> [Set exercise] Turn everything below from the line containing "Where should I click to: Click the green" down to the line containing "pyautogui.click(x=220, y=204)", both included, into a Markdown table with the columns Row and Text. Give each line its own row, number the rows in order, and leave out blank lines.
▼▼▼
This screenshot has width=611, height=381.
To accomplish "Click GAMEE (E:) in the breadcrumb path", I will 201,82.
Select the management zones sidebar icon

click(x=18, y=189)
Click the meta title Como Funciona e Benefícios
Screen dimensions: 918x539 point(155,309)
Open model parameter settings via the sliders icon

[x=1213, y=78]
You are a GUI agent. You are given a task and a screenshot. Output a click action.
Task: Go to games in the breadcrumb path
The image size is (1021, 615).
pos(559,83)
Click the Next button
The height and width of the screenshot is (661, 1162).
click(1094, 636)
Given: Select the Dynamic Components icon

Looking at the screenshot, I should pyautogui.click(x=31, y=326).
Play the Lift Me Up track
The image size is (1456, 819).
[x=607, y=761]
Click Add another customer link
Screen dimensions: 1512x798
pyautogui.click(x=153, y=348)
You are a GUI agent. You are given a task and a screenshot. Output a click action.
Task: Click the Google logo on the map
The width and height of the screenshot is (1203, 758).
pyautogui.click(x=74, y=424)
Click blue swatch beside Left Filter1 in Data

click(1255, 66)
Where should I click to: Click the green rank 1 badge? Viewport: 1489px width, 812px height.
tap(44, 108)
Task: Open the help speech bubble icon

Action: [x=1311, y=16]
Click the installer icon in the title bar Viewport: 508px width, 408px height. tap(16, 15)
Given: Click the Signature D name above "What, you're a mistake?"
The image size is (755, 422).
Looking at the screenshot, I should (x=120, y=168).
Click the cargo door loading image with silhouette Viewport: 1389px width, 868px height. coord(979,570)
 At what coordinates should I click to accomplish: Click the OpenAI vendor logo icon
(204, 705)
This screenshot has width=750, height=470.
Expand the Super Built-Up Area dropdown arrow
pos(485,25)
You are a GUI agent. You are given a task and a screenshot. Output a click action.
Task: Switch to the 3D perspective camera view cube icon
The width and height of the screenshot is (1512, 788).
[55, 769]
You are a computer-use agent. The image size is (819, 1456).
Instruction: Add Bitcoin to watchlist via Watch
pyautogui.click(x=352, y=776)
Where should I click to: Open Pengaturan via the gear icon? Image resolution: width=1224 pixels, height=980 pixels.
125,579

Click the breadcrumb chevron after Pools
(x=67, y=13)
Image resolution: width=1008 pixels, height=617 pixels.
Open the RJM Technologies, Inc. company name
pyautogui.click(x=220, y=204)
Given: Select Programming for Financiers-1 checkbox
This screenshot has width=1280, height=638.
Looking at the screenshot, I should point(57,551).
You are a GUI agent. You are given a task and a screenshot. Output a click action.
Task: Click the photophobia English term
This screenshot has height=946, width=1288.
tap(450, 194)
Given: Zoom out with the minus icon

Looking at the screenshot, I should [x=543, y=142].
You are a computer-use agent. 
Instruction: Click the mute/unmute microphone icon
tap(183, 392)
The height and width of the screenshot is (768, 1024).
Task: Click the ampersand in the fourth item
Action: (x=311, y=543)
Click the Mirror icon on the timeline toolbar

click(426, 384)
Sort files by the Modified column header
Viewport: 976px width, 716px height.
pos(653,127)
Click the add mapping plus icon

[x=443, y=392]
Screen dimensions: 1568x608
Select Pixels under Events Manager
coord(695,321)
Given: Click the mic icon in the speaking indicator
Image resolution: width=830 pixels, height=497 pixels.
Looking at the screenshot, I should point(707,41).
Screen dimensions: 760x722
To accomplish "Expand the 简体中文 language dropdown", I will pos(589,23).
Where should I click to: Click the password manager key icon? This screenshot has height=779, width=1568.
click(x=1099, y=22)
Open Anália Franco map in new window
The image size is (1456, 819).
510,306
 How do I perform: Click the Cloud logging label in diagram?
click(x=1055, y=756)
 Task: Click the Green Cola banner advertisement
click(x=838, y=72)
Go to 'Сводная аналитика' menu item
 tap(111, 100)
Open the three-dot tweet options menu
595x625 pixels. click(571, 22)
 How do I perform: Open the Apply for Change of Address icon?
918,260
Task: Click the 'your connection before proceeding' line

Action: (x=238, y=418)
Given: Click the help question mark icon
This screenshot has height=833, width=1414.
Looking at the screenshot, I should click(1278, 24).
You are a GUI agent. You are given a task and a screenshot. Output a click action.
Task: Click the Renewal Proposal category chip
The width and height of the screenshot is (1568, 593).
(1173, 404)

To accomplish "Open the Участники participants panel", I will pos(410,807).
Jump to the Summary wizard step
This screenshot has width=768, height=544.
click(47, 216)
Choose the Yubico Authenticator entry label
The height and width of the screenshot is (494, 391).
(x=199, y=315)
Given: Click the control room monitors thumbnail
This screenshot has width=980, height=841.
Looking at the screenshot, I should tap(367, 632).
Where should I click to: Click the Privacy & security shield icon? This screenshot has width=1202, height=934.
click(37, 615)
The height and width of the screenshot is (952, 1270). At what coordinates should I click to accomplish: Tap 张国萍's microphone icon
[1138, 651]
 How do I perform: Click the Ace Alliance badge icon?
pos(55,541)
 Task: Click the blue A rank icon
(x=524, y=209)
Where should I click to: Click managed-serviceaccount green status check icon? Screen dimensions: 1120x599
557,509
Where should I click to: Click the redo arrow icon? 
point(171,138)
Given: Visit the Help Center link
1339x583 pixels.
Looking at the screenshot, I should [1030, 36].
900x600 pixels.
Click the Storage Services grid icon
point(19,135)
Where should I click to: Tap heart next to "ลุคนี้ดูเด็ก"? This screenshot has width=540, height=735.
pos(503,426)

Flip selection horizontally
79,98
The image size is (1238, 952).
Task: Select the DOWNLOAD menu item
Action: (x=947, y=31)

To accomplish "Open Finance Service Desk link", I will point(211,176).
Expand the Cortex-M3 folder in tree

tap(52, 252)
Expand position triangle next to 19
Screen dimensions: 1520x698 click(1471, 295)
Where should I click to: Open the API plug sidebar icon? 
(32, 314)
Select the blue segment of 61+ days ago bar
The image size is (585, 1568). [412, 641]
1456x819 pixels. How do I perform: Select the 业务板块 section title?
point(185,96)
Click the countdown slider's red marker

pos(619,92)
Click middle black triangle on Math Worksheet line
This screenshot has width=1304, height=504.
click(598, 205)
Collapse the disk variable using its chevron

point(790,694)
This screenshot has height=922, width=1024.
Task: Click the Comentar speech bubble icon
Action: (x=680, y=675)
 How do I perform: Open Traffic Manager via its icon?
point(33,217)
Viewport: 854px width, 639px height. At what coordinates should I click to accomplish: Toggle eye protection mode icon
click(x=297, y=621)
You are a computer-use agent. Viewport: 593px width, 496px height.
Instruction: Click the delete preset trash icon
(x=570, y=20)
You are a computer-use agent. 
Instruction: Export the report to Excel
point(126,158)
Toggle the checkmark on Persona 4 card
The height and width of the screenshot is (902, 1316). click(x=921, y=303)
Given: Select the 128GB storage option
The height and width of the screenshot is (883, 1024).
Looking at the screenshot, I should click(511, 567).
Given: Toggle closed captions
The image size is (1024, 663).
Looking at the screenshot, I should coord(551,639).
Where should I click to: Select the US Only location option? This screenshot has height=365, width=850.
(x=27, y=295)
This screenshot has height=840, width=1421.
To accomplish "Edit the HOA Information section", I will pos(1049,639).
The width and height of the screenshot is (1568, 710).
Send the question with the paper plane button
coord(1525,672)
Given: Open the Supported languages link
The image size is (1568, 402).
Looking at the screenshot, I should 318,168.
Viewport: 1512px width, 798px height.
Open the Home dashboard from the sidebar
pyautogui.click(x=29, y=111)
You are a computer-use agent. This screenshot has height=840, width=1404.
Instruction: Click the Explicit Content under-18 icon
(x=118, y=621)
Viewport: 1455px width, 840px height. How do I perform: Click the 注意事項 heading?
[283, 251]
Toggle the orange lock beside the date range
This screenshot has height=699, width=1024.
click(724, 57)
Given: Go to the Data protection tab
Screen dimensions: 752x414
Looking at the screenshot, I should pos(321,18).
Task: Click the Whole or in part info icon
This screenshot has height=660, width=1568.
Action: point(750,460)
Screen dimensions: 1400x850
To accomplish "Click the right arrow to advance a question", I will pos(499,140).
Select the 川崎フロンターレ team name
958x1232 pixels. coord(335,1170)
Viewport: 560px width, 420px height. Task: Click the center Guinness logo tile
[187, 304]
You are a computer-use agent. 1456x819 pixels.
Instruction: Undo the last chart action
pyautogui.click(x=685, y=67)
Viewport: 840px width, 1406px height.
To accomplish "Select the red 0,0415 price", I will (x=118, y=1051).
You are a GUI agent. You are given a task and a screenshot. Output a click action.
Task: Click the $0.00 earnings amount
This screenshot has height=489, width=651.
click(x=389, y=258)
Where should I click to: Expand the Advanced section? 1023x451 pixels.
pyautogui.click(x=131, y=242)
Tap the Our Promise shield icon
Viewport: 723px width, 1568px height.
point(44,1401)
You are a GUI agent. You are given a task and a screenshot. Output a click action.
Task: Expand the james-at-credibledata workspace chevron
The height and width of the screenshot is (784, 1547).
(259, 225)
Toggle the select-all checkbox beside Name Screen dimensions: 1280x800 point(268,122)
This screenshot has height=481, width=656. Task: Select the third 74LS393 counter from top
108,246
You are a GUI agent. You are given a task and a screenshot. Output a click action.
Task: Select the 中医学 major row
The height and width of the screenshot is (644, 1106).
▲▲▲
> [Task answer]
| Row | Text |
|---|---|
| 1 | Where should I click to: Click the green rank 1 badge? Viewport: 1489px width, 812px height. |
| 2 | tap(44, 108) |
| 3 | Task: Open the help speech bubble icon |
| 4 | Action: [x=1311, y=16] |
| 5 | Click the installer icon in the title bar Viewport: 508px width, 408px height. tap(16, 15) |
| 6 | Given: Click the Signature D name above "What, you're a mistake?" |
| 7 | The image size is (755, 422). |
| 8 | Looking at the screenshot, I should (x=120, y=168). |
| 9 | Click the cargo door loading image with silhouette Viewport: 1389px width, 868px height. coord(979,570) |
| 10 |  At what coordinates should I click to accomplish: Click the OpenAI vendor logo icon |
| 11 | (204, 705) |
| 12 | This screenshot has width=750, height=470. |
| 13 | Expand the Super Built-Up Area dropdown arrow |
| 14 | pos(485,25) |
| 15 | You are a GUI agent. You are given a task and a screenshot. Output a click action. |
| 16 | Task: Switch to the 3D perspective camera view cube icon |
| 17 | The width and height of the screenshot is (1512, 788). |
| 18 | [55, 769] |
| 19 | You are a computer-use agent. The image size is (819, 1456). |
| 20 | Instruction: Add Bitcoin to watchlist via Watch |
| 21 | pyautogui.click(x=352, y=776) |
| 22 | Where should I click to: Open Pengaturan via the gear icon? Image resolution: width=1224 pixels, height=980 pixels. |
| 23 | 125,579 |
| 24 | Click the breadcrumb chevron after Pools |
| 25 | (x=67, y=13) |
| 26 | Image resolution: width=1008 pixels, height=617 pixels. |
| 27 | Open the RJM Technologies, Inc. company name |
| 28 | pyautogui.click(x=220, y=204) |